* Work instruction
Before you finish, make sure every line below has been written out exactly.

* The input
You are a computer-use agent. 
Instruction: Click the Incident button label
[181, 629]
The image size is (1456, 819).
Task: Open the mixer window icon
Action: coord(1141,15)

* Task answer
You are a computer-use agent. 
Instruction: Click the Incident button label
[181, 629]
The image size is (1456, 819).
Task: Open the mixer window icon
Action: coord(1141,15)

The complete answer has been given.